In 2010 the school was one of 28 Michigan schools awarded a federal School Improvement Grant (SIG) as part of a recovery act program targeting low-performing schools. Only the bottom 5% of schools in each state were eligible. Michigan received $115 million in funds in the first round of SIG funding, $5.3 million of which went to this school. The school district opted to implement the SIG “transformation plan” which is likely what my fellow substitute referred to when explaining the recent changes in staff.  According to the technology associate at the school, they spent roughly $1.5 million – a fifth of their grant – purchasing a nook tablet and ebooks/subscriptions for every student in the school. The Nooks arrived at the school last year and will, as another teacher mentioned, be handed out to students later this month.

Reviews on greatschools.org offer more examples of the day to day life at the school. A parent explains that “everyone is frustrated and burned out.” Another sub says they were “shocked by the behaviors of students. Each class had only 4-8 dedicated students while the rest of the class kicked chairs down, called me names, ripped up assignments and threw the remnants on the ground. I called security, and no one came.” Another parent says “in my opinion this is a terrible school for your students to go to.”

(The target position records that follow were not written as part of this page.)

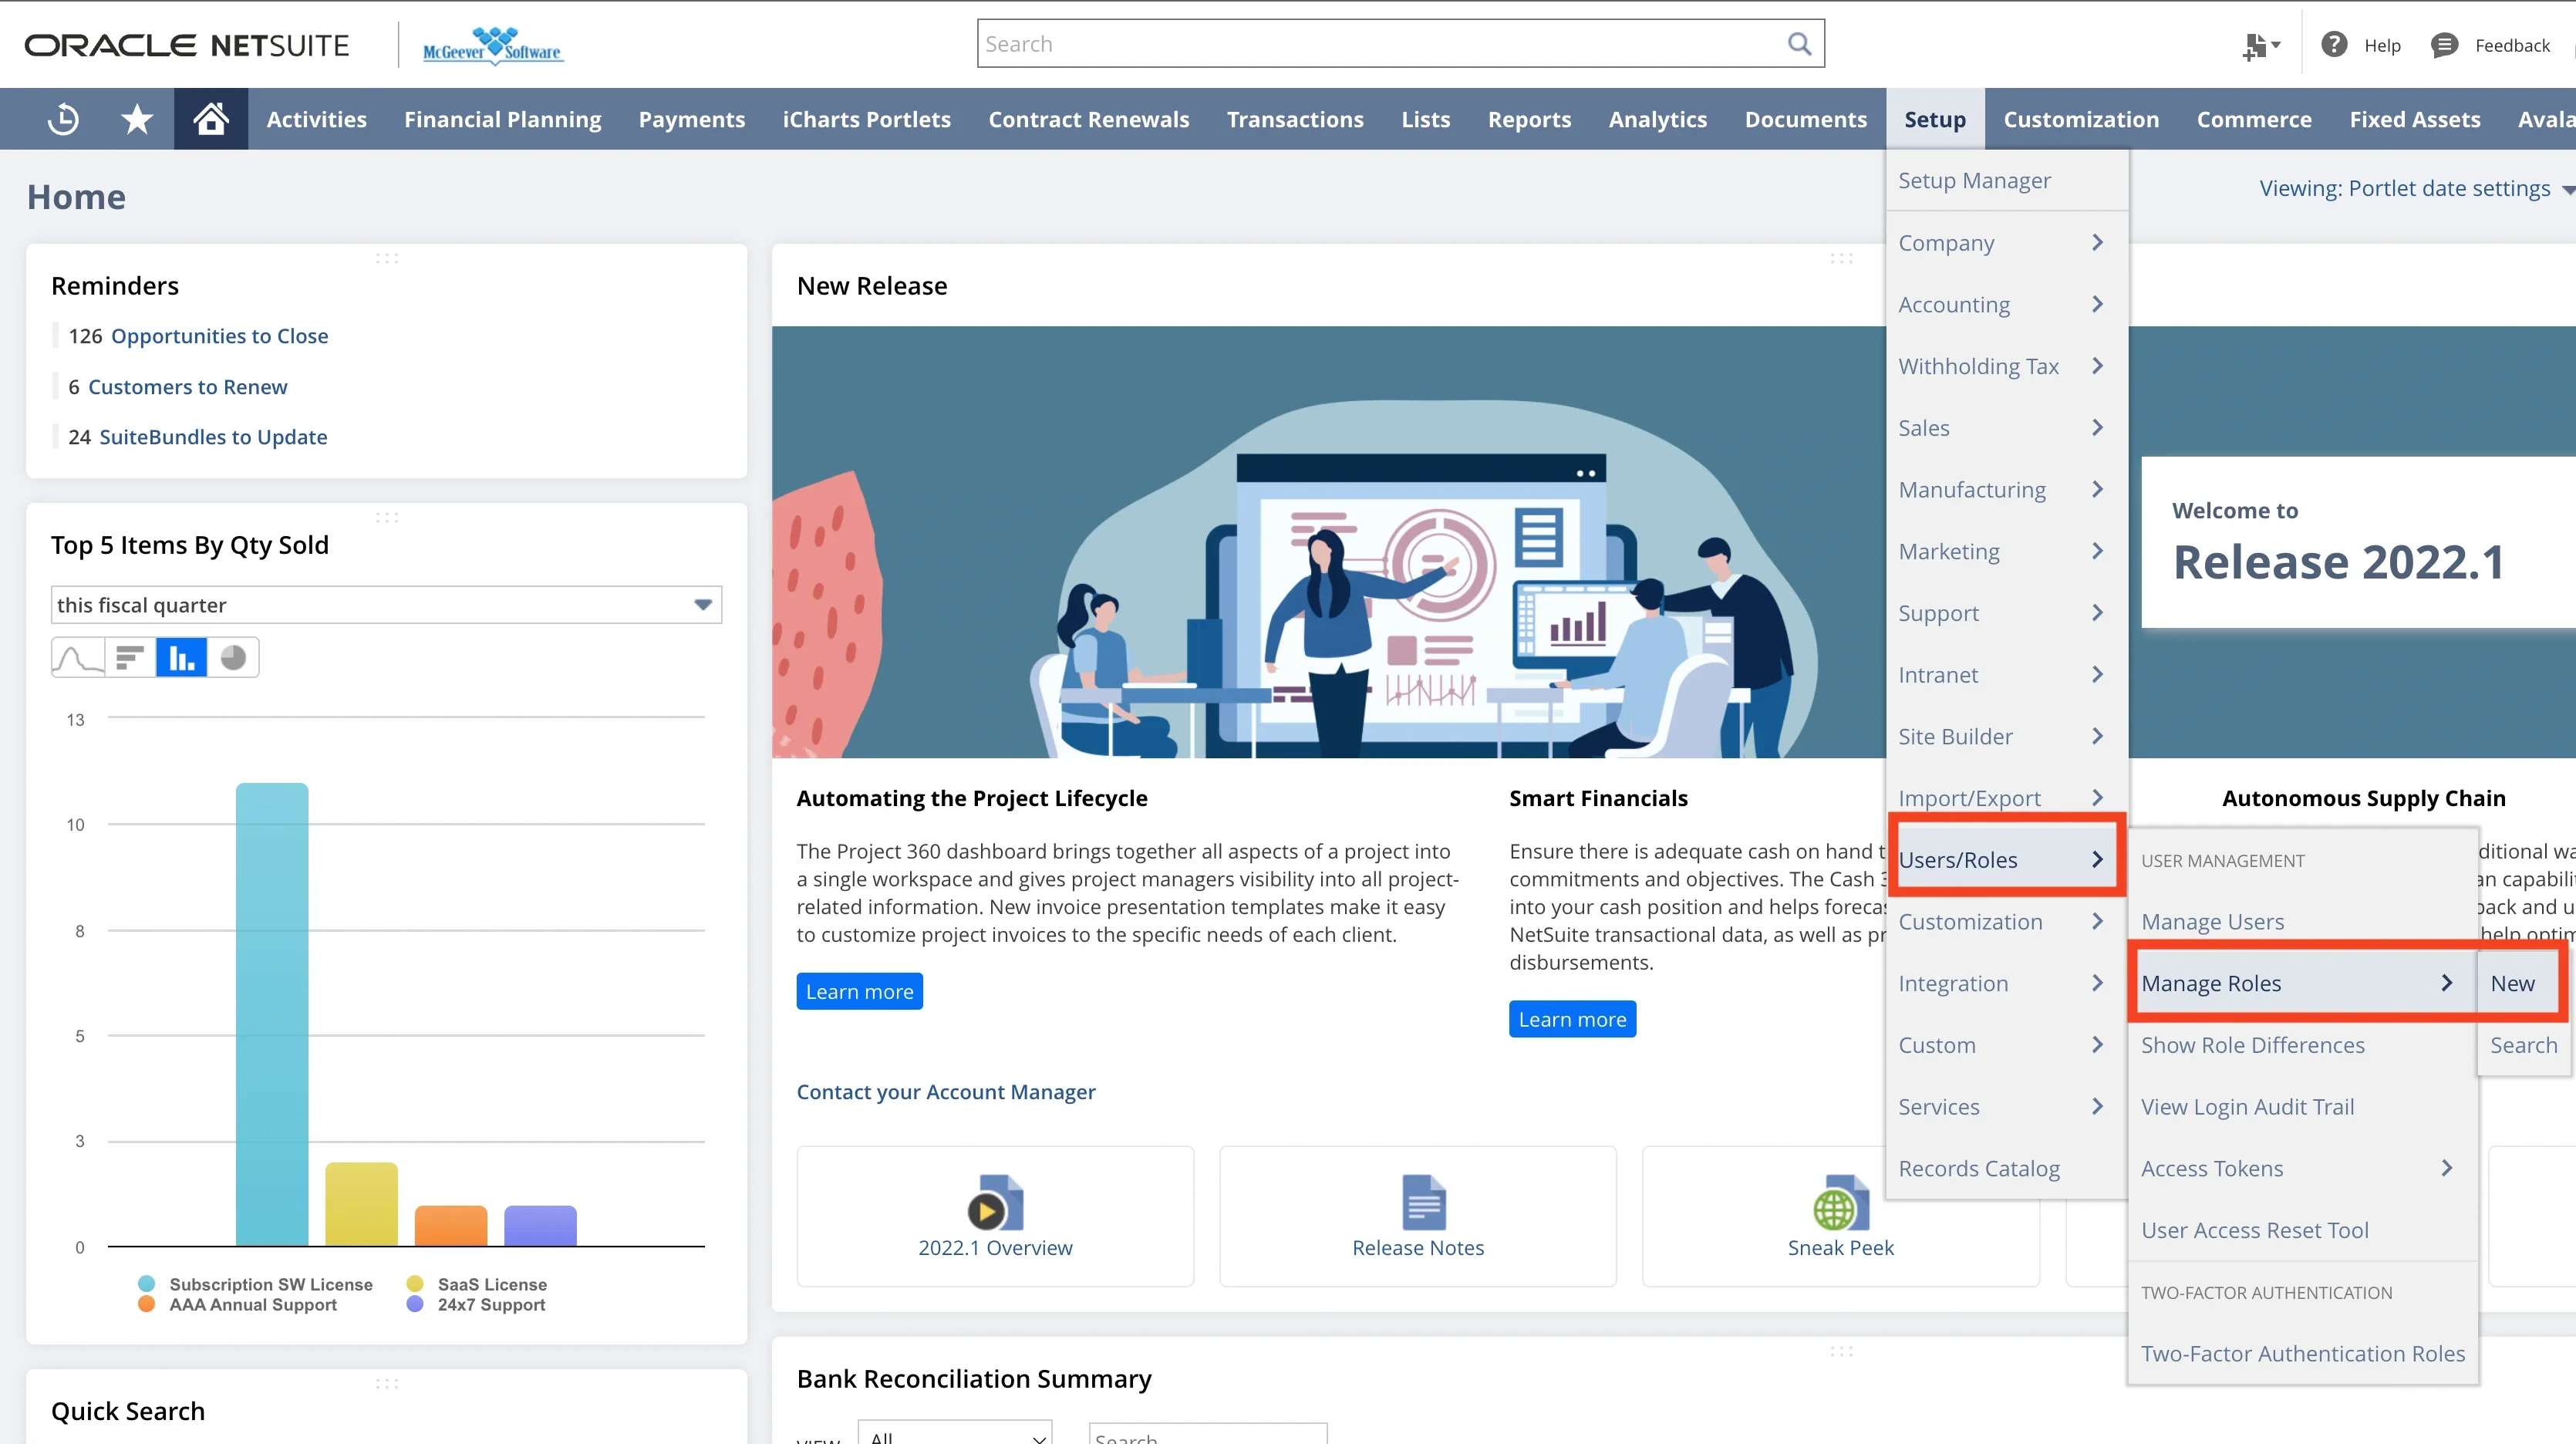Image resolution: width=2576 pixels, height=1444 pixels.
Task: Click the search magnifying glass icon
Action: coord(1799,43)
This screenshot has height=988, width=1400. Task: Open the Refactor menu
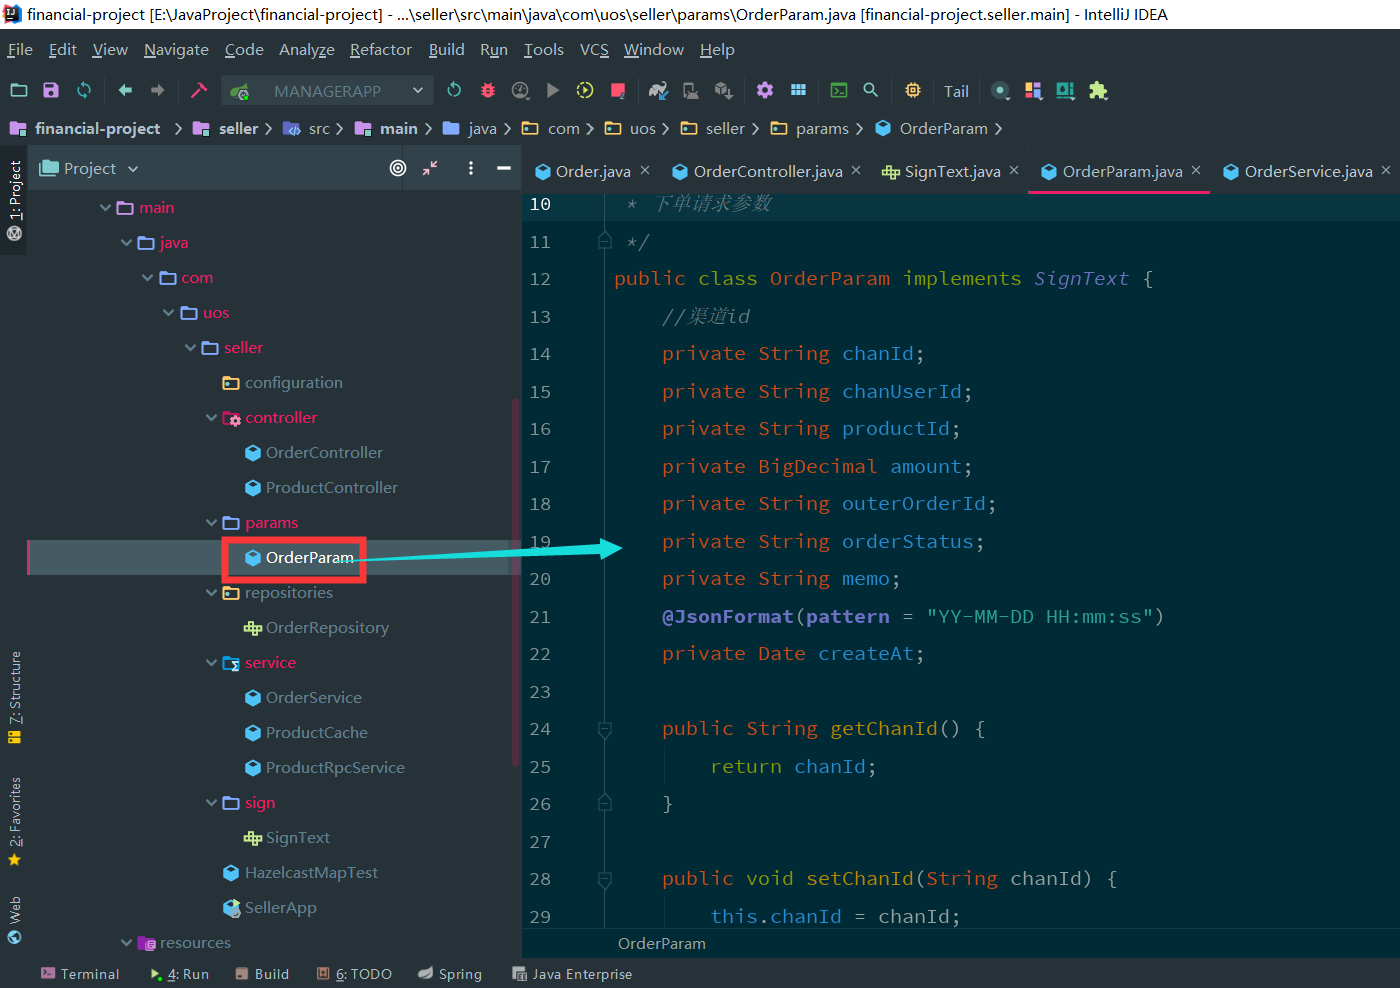(380, 50)
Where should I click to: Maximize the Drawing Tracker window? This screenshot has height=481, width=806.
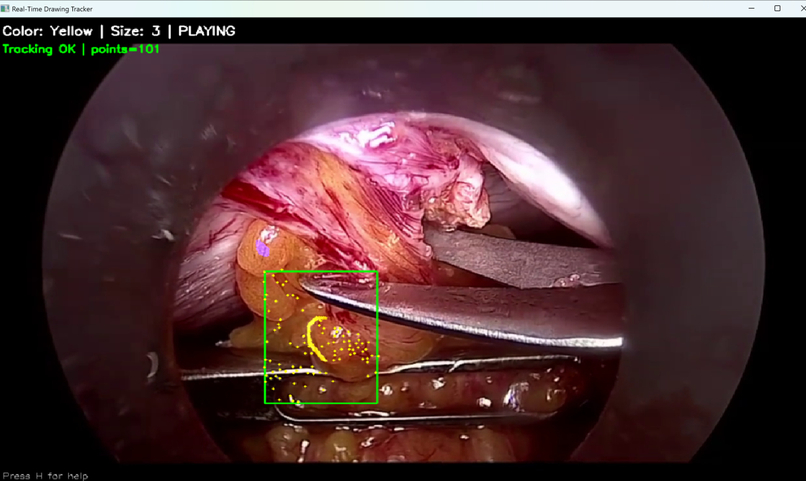777,8
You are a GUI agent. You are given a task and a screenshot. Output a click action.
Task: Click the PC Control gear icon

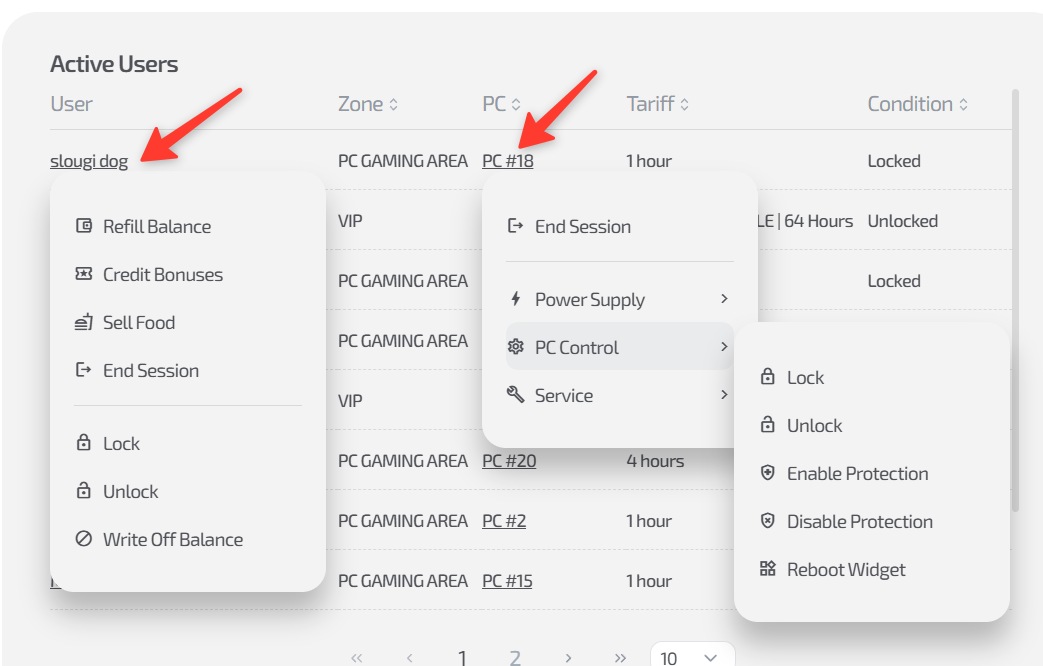point(516,347)
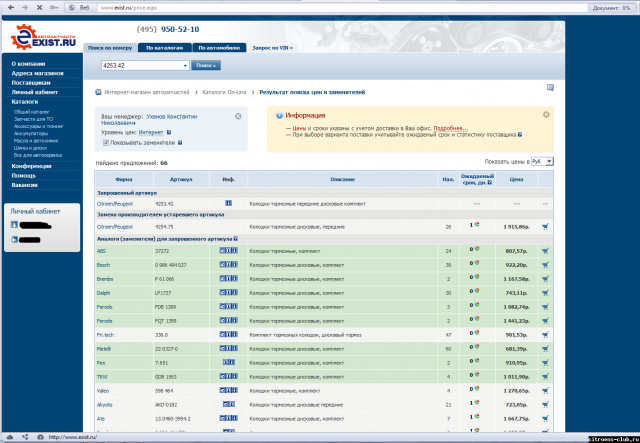Open the price currency dropdown Руб
640x443 pixels.
(x=542, y=161)
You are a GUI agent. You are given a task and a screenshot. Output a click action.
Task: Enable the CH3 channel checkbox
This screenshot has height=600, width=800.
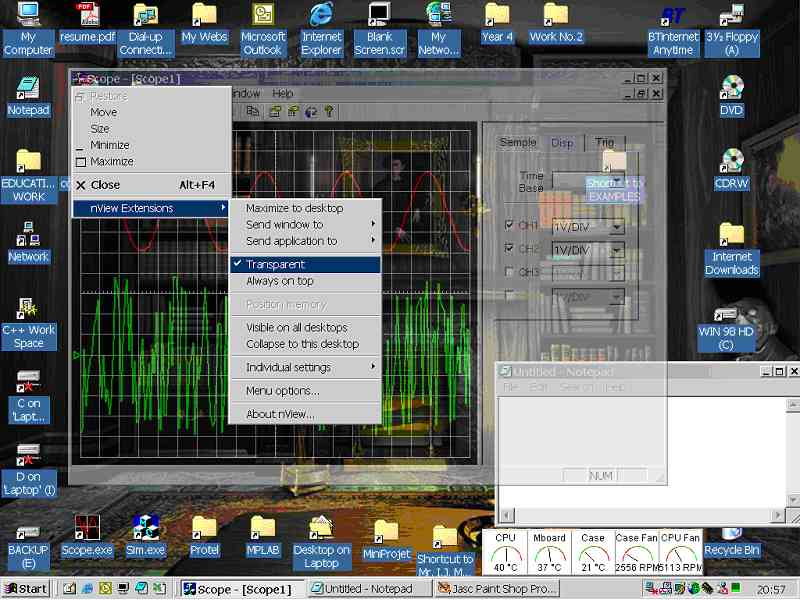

Three of the six student reviews call for greater parental involvement. One review is particularly heartbreaking  “For the adults who claim that there is no hope for our school, this shows how much support we have. I am a student who has earned my 4.0 gpa and I don’t believe that because there are bad apples in the bunch we should all be classified as hopeless children.”

I finished writing this from the Starbucks I frequent. It’s coincidentally next to a high school that’s less than 3 miles from the school where I subbed. This high school ranks in the 98th percentile of schools in Michigan, fewer than 10% of students qualify for free lunch, and the student body is 90% white. In 2014, 68% of students met standards for MME math scores and 60% met the standard for science (compared to 3% each in my sub school). Students regularly stop in Starbucks after school or during their free hours toting Macbooks, the girls outfitted in Ugg boots and NorthFace jackets. I’ve seen their mothers replicate a J Crew catalog outfit down to the bracelet. The girls next to me at the moment are reviewing for a quiz – “Who was John Winthrop? He was the city on a hill guy, the Puritan leader. Who was Montezuma? Umm. Who were the Aztecs? Why are we learning about this?” I ask them if they know anything about the school where I subbed, “I have no clue, I’ve never been anywhere near it…but I’ve heard it’s really different.” That’s one way to put it.